OBJECTIVES: The oral Disease-Modifying Agents (DMAs) such as fingolimod (FIN), teriflunomide (TER), and dimethyl fumarate (DMF) are convenient alternatives to injectable DMAs for Multiple Sclerosis (MS). However, there is limited evidence regarding the comparative adherence patterns across different oral DMAs. This study compared the adherence trajectories between FIN, TER, and DMF users with MS.

METHODS: A retrospective longitudinal study was conducted involving adults (≥18 years) identified with MS (ICD-9/10-CM:340/G35 and a DMA prescription) from the 2015–2019 IBM MarketScan Commercial Claims Database. Patients were classified as incident FIN-, TER- or DMF-users based on the index DMA with one year of washout period. The DMA adherence trajectories based on Proportion Days Covered (PDC) were examined using Group-Based Trajectory Modeling (GBTM) during the one year after the treatment initiation. Generalized boosting models (GBM)-based Inverse Probability Treatment Weights (IPTW) were incorporated in multinomial logistic regression to assess the comparative adherence trajectories across oral DMAs with FIN group as reference category.

RESULTS: The study cohort consisted of 1,913 MS patients who were initiated with FIN (24.2%,n=462), TER (23.9%,n=468), and DMF (51.9%,n=993) during 2016–2018. The adherence rate (PDC≥0.8) among FIN, TER, and DMF users was found to be 70.8%(n=327), 59.6%(n=273), and 61.0%(n=606), respectively. The GBTM grouped study subjects into three adherence trajectories – Complete Adherers-59.1%, Slow Decliners-22.6% and Rapid Discontinuers-18.3%. The multinomial logistic regression model involving GBM-based IPTW revealed that TER (adjusted odds ratio [aOR]-2.32, 95% CI:1.57-3.42) and DMF (aOR-2.50, 95% CI:1.62-3.88) users had higher odds to be rapid discontinuers relative to FIN users.
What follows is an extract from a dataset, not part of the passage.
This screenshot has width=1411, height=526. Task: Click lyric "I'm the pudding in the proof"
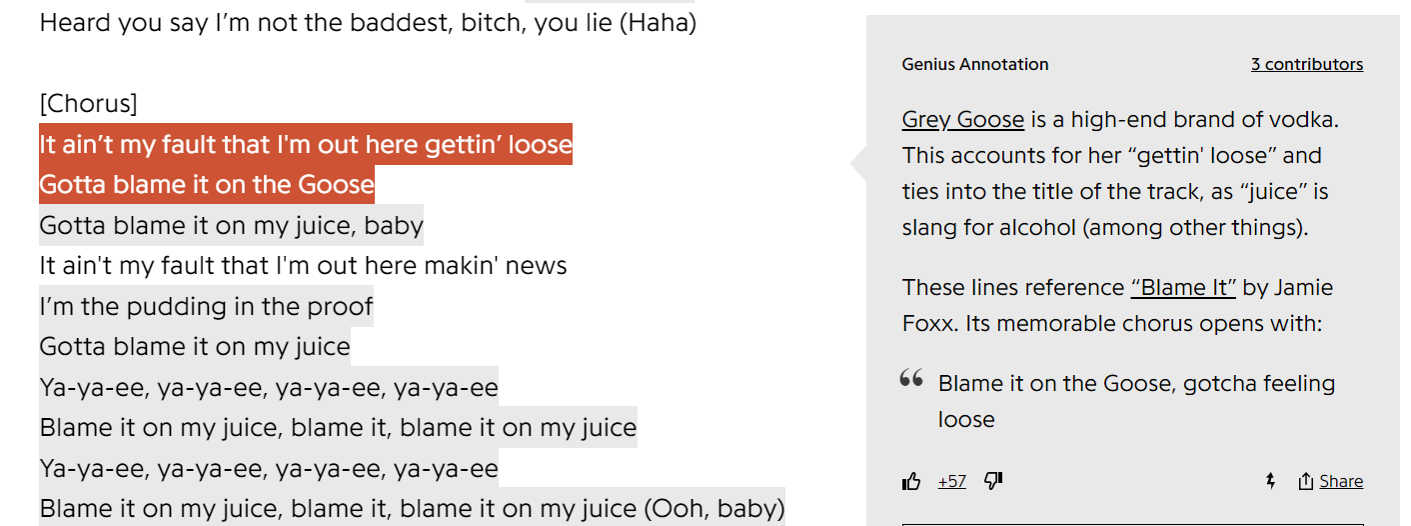pyautogui.click(x=207, y=306)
In addition, TER users are more likely (aOR-1.50, 95% CI:1.06-2.13) to be slow decliners compared to FIN.

CONCLUSIONS: Teriflunomide and dimethyl fumarate were associated with poorer adherence trajectories than fingolimod. More research is needed to evaluate the clinical implications of these adherence trajectories of oral DMAs for the management of MS.